## DATA RECORDS
** Start **
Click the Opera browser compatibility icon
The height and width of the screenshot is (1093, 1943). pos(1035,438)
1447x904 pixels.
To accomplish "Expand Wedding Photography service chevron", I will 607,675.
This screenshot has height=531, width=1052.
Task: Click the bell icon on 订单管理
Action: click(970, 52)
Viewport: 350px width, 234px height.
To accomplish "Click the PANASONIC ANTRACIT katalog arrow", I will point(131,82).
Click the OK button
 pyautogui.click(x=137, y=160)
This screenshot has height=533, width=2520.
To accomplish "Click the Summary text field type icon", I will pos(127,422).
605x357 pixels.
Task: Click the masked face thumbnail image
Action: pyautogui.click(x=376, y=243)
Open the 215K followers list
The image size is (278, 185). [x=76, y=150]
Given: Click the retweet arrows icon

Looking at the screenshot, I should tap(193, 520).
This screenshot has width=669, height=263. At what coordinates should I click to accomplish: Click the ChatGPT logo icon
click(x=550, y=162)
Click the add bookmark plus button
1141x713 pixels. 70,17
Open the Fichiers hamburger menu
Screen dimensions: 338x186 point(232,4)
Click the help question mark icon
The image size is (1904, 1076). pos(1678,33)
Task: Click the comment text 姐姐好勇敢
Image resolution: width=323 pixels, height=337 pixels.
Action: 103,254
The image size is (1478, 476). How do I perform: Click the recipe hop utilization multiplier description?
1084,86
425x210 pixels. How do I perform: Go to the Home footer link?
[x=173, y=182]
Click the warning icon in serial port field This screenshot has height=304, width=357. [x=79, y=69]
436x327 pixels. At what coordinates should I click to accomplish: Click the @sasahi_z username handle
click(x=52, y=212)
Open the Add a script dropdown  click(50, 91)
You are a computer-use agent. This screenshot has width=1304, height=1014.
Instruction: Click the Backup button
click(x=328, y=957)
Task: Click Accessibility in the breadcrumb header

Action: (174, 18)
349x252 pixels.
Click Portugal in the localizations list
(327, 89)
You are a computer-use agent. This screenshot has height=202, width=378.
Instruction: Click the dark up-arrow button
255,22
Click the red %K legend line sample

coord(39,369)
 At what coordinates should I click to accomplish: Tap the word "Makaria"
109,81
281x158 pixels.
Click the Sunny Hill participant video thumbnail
** End **
## WHAT NEEDS TO BE DONE
Retype all of the data above word for word, keeping every line as it is.

## SOLUTION FOR THIS TASK
Click the Opera browser compatibility icon
The height and width of the screenshot is (1093, 1943). pos(1035,438)
1447x904 pixels.
To accomplish "Expand Wedding Photography service chevron", I will 607,675.
This screenshot has height=531, width=1052.
Task: Click the bell icon on 订单管理
Action: click(970, 52)
Viewport: 350px width, 234px height.
To accomplish "Click the PANASONIC ANTRACIT katalog arrow", I will point(131,82).
Click the OK button
 pyautogui.click(x=137, y=160)
This screenshot has height=533, width=2520.
To accomplish "Click the Summary text field type icon", I will pos(127,422).
605x357 pixels.
Task: Click the masked face thumbnail image
Action: pyautogui.click(x=376, y=243)
Open the 215K followers list
The image size is (278, 185). [x=76, y=150]
Given: Click the retweet arrows icon

Looking at the screenshot, I should tap(193, 520).
This screenshot has width=669, height=263. At what coordinates should I click to accomplish: Click the ChatGPT logo icon
click(x=550, y=162)
Click the add bookmark plus button
1141x713 pixels. 70,17
Open the Fichiers hamburger menu
Screen dimensions: 338x186 point(232,4)
Click the help question mark icon
The image size is (1904, 1076). pos(1678,33)
Task: Click the comment text 姐姐好勇敢
Image resolution: width=323 pixels, height=337 pixels.
Action: 103,254
The image size is (1478, 476). How do I perform: Click the recipe hop utilization multiplier description?
1084,86
425x210 pixels. How do I perform: Go to the Home footer link?
[x=173, y=182]
Click the warning icon in serial port field This screenshot has height=304, width=357. [x=79, y=69]
436x327 pixels. At what coordinates should I click to accomplish: Click the @sasahi_z username handle
click(x=52, y=212)
Open the Add a script dropdown  click(50, 91)
You are a computer-use agent. This screenshot has width=1304, height=1014.
Instruction: Click the Backup button
click(x=328, y=957)
Task: Click Accessibility in the breadcrumb header

Action: (174, 18)
349x252 pixels.
Click Portugal in the localizations list
(327, 89)
You are a computer-use agent. This screenshot has height=202, width=378.
Instruction: Click the dark up-arrow button
255,22
Click the red %K legend line sample

coord(39,369)
 At what coordinates should I click to accomplish: Tap the word "Makaria"
109,81
281x158 pixels.
Click the Sunny Hill participant video thumbnail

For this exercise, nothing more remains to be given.